● **Text passage**
◆ ◆ ◆ ◆ ◆

Searching whether a tag is within another tag in files?

Searching whether a tag is within another tag in files?

81
Advanced UserAdvanced User
81

    Sep 05, 2017#1

    I have some files in which there are one or more <aff> tags in it, each <aff> can contain one or more of other tags like <institution type="institution">, <institution type="department">, <city>, <country>, <sup>, etc. According to the rules that needs to be followed in these files is that each group of <institution type="..."> in each <aff> must be inside another tag namely <institution-wrap>. Some files have these tag put and some don't. How do I find that?
    For example, here is a sample text:

    Code: Select all

    <aff id="aff1">
    <institution type="institution">NSF</institution>
    <institution type="department">Dept. of History</institution>
    <city>New York</city>
    <country>USA</country>
    </aff>
    
    <aff id="aff2"><sup>&#x2020;<sup>
    <institution-wrap>
    <institution type="institution">NSF</institution>
    <institution type="department">Dept. of History</institution>
    </institution-wrap>
    <city>New York</city>
    <country>USA</country>
    </aff>
    
    <aff id="aff3">
    <institution-wrap>
    <institution type="division">NASA</institution>
    </institution-wrap>
    <city>New York</city>
    <country>USA</country>
    </aff>
    
    <aff id="aff4">
    <sup>1</sup>
    <institution type="division">Caltech</institution>
    </aff>
    
    The search should find <aff id="aff1"> and <aff id="aff4"> or something similar to it from the above sample file.

◆ ◆ ◆ ◆ ◆

● **Record list**
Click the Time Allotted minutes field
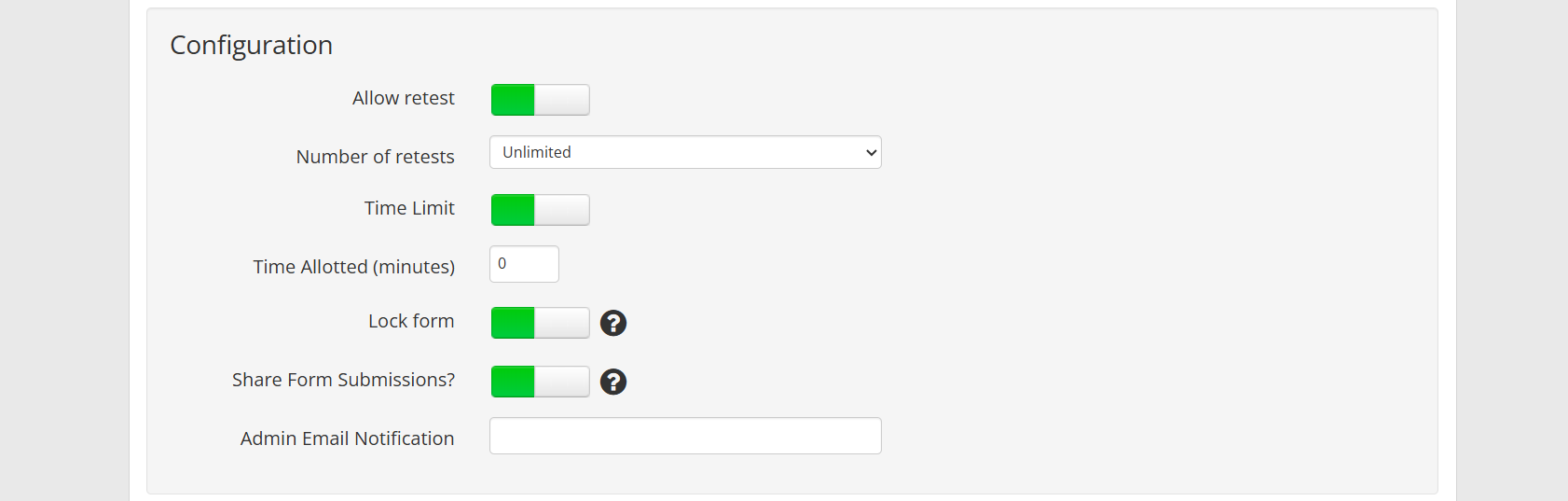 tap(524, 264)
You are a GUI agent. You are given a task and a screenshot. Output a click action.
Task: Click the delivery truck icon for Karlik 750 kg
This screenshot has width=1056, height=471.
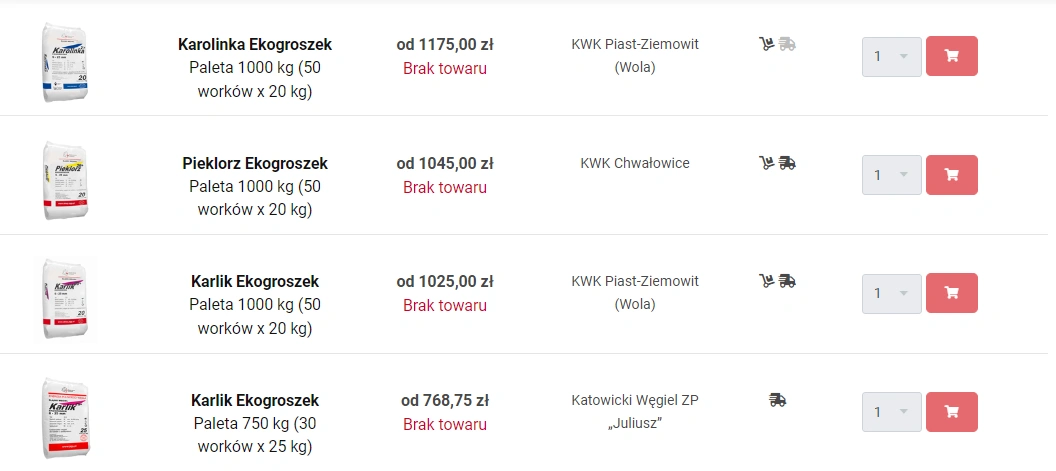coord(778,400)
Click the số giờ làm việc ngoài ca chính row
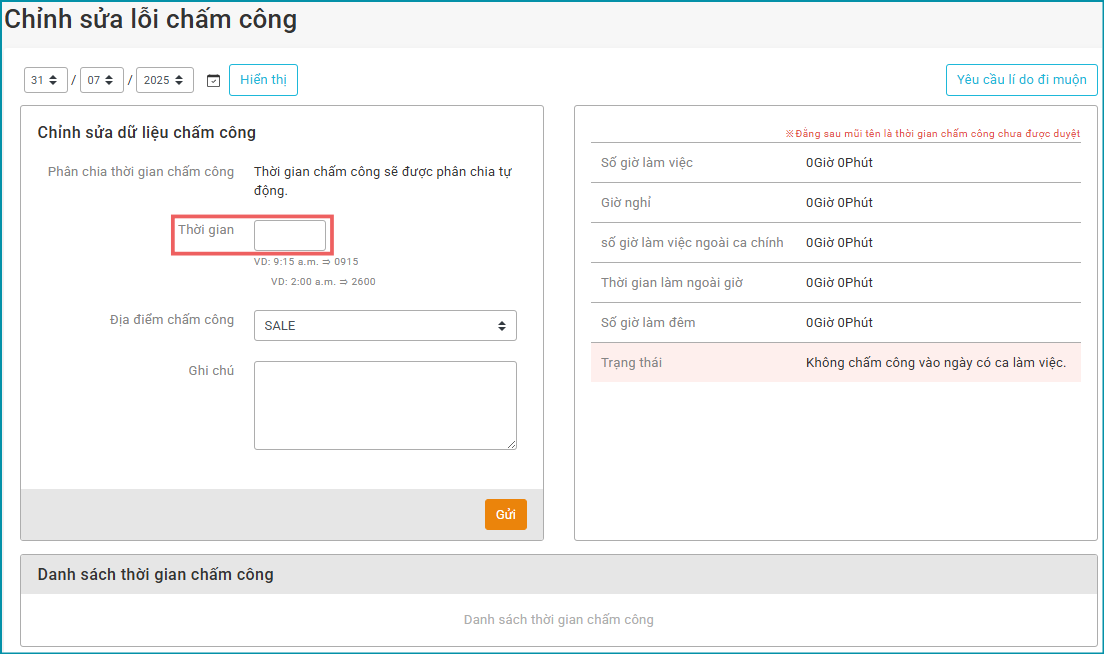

◆ ◆ ◆ ◆ ◆

● **Job 1**
Please summarize the forum post on tag searching above in two sentences.
● **Job 2**
Answer these questions on the forum post on tag searching, one line each:
(a) Which tag must each group of <institution type="..."> tags in an <aff> be inside?
(b) What city is given in the sample text?
(c) Which institution is named inside <aff id="aff4">?

● **Exercise output 1**
The files contain one or more <aff> tags that can hold tags such as <institution type="institution">, <institution type="department">, <city>, <country> and <sup>, and the rules say each group of <institution type="..."> tags in an <aff> must be inside an <institution-wrap> tag. Since some files have this tag and some don't, the poster asks how to find the ones that lack it, and for the sample the search should find <aff id="aff1"> and <aff id="aff4">.

● **Exercise output 2**
(a) <institution-wrap>
(b) New York
(c) Caltech